All seedlings of KRWAPC-8 were highly resistant (mean score of 2.2) and those of ‘Kenya Heroe’ were highly susceptible (mean score of 4.8). The F1 seedlings were all resistant (mean score of 2.9) suggesting complete dominance of resistance over susceptibility. The F2 population segregated in a 3 resistant: 1 susceptible ratio and the BC1P1 progeny segregated in a 1resistant: 1susceptible ratio, suggesting that RWA resistance is conditioned by single dominant gene. The F3 family segregation in the ratio of 1resistant: 2segregating: 1susceptible further confirmed the model of a single dominant gene. Subject to confirmation through allelic tests the new resistance gene in KRWAPC is tentatively assigned a gene symbol ‘Dnk’.
The F1 seedlings from the cross between the susceptible parent ‘Kenya Heroe’ (mean score of 4.8) and the resistant parent KRWAPC-16 (mean score of 2.6) were all resistant with the mean score of 2.8. The F2 population segregated in a 9:7 (resistant: susceptible) ratio indicating that two dominant genes condition the resistance in KRWAPC-16 with recessive epistatic effect to each other. The BC1P1 progenies segregated 1:1 (resistant: susceptible) providing further evidence that two independent dominant genes with epistatic effects govern resistance in KRWAPC-16. The F3 family’s ratio of 1:8:7 (1 resistant: 8 segregating: 7 susceptible) support the F2 segregation data.
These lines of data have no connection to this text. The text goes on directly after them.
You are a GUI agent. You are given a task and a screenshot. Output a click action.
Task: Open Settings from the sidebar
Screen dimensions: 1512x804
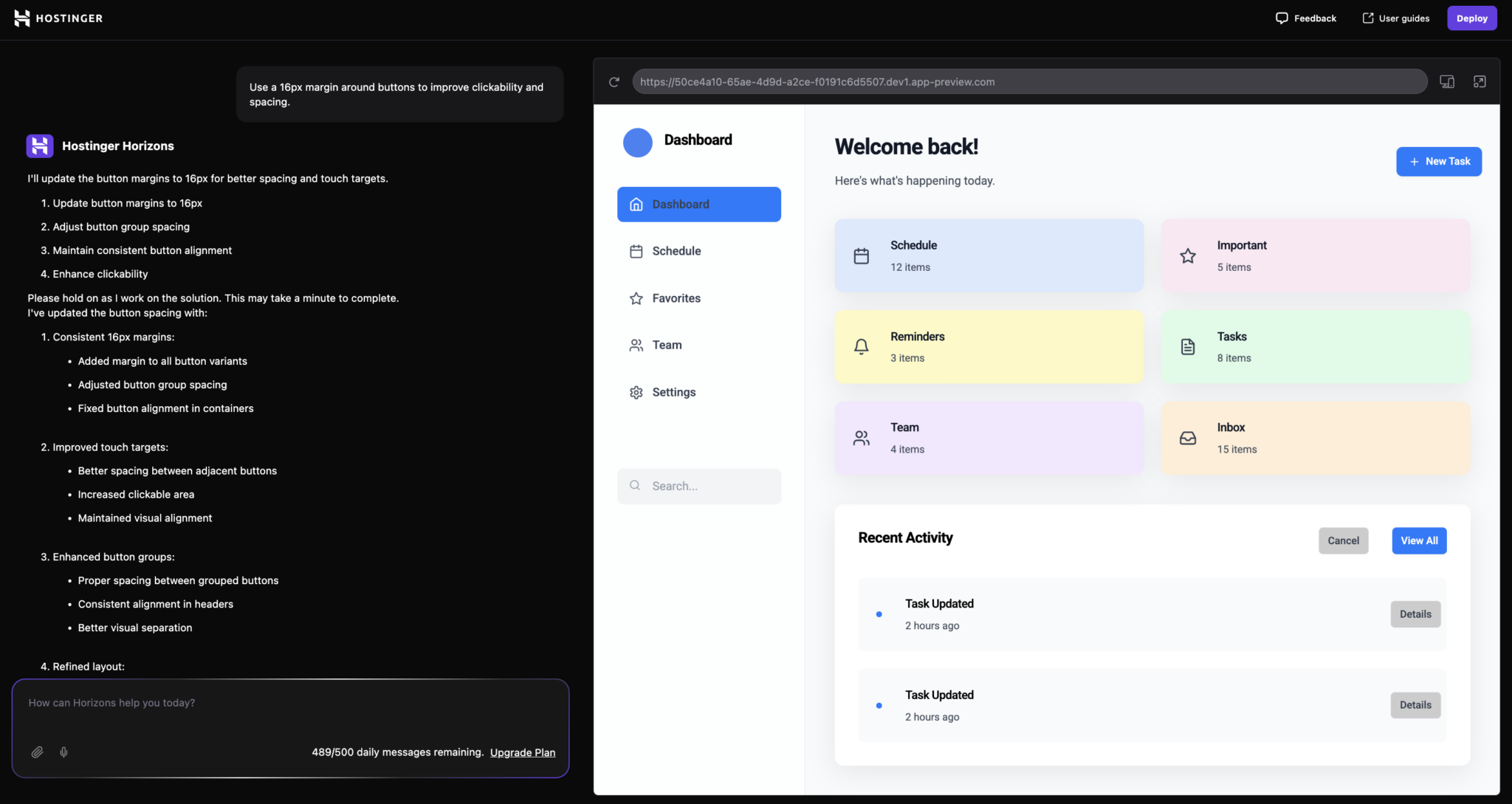[x=673, y=392]
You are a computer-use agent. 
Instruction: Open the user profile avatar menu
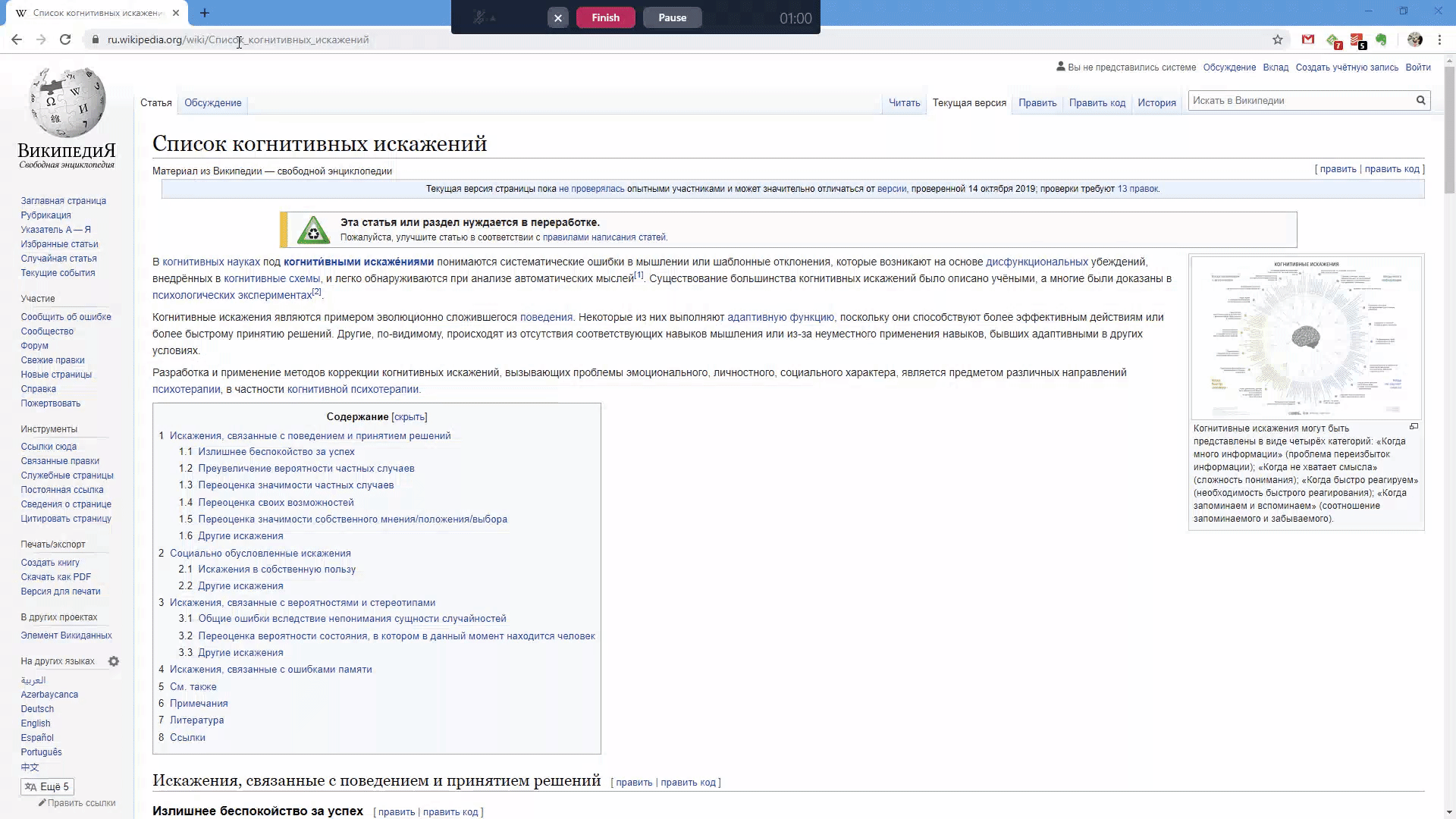click(x=1415, y=39)
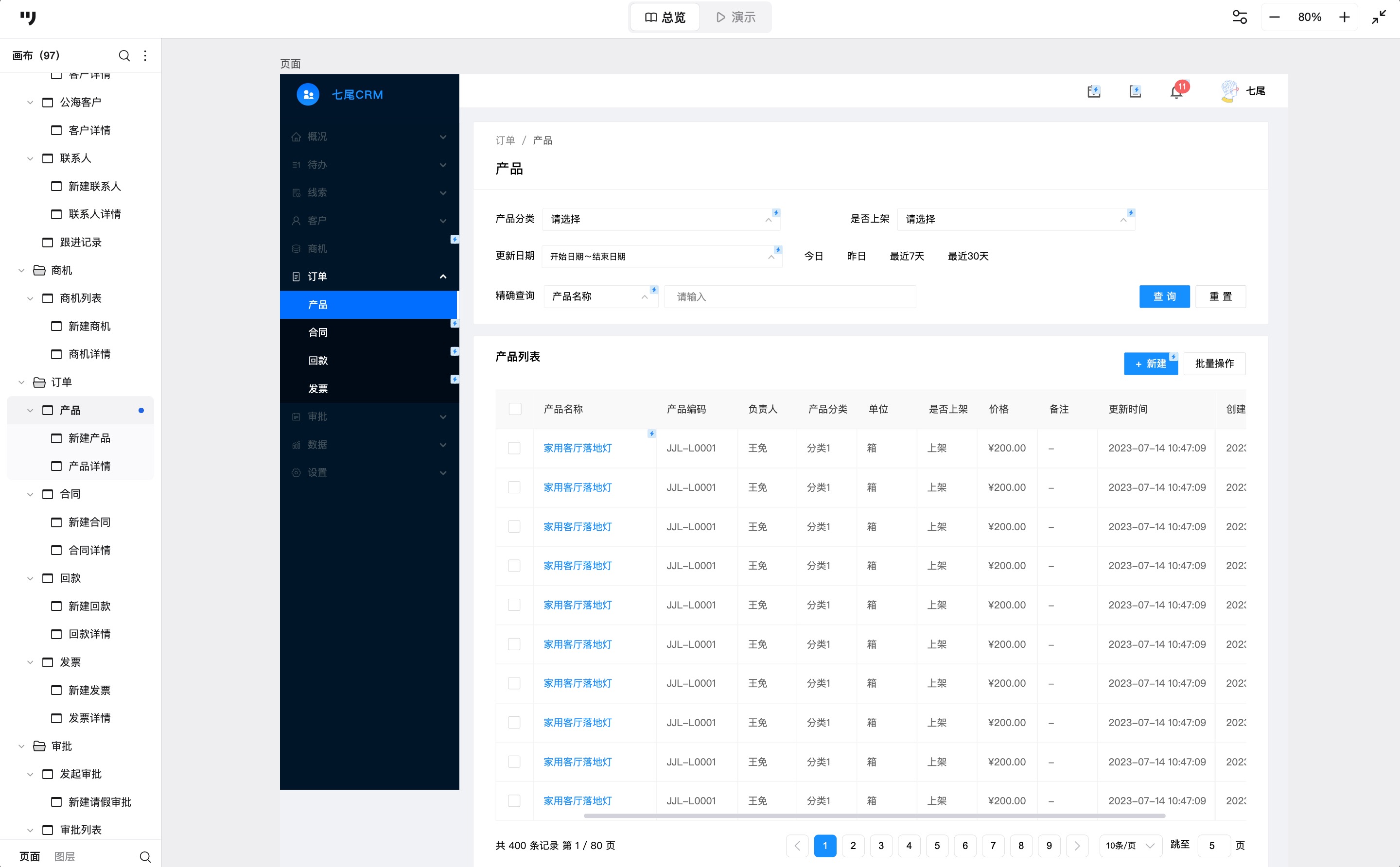This screenshot has height=867, width=1400.
Task: Open the three-dot canvas options menu
Action: 145,55
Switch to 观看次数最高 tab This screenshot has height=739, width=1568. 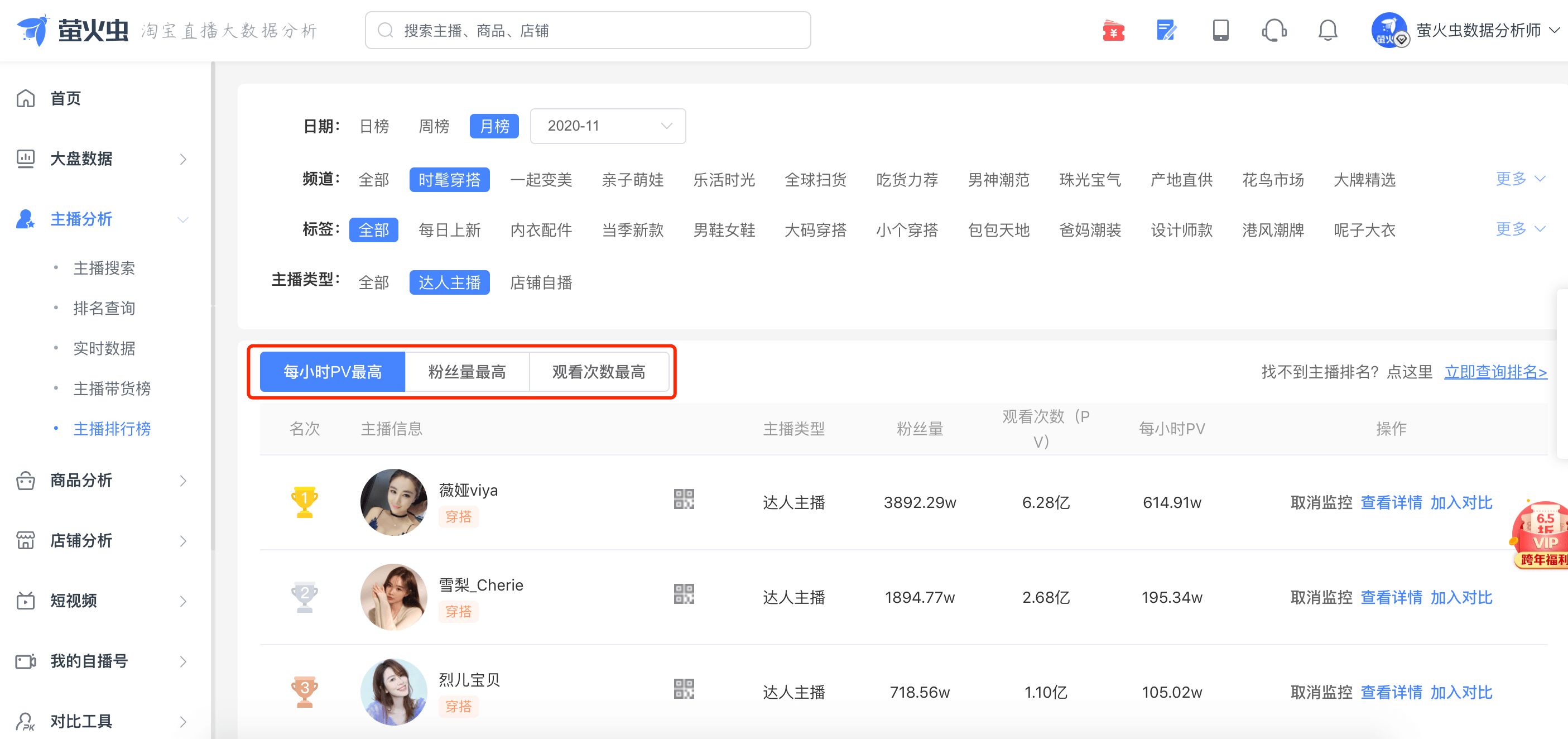(598, 372)
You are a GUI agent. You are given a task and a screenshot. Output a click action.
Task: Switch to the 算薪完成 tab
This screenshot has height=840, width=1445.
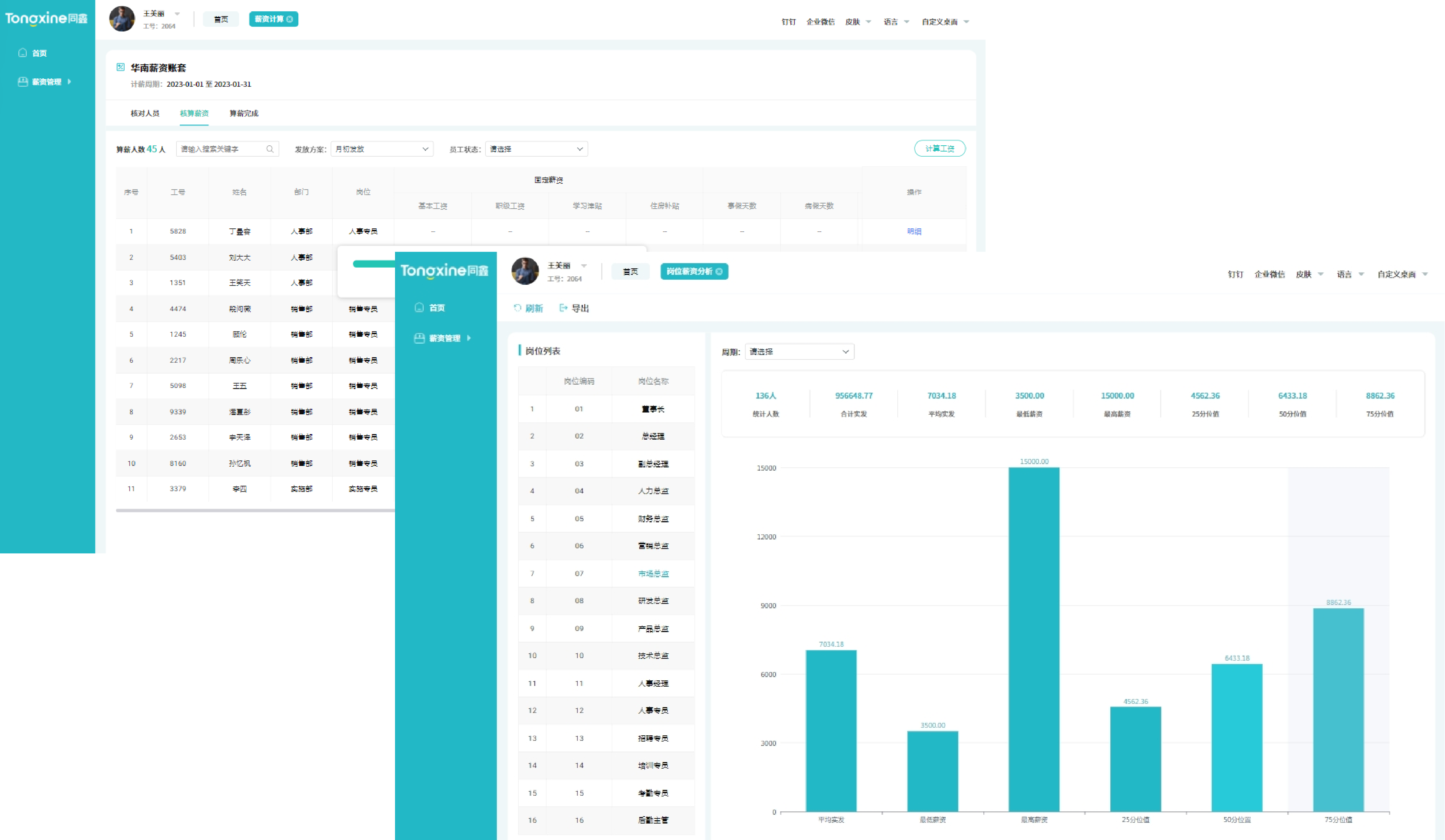[x=244, y=113]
The gene symbols for the two dominant RWA resistance genes in KRWAPC-16 will be assigned when they are confirmed by allelic tests with known resistance genes and monosomic studies.
Two new wheat lines of Turkish origin, KRWAPC-8 and KWAPC-16 were evaluated for inheritance of resistance to Russian wheat aphid at Njoro, Kenya. The genetic models of resistance in two lines were different. The resistance in KRWAPC-8 was controlled by a single dominant gene (Dnk) while the resistance in KRWAPC-16 was governed by two dominant genes with recessive epistasis.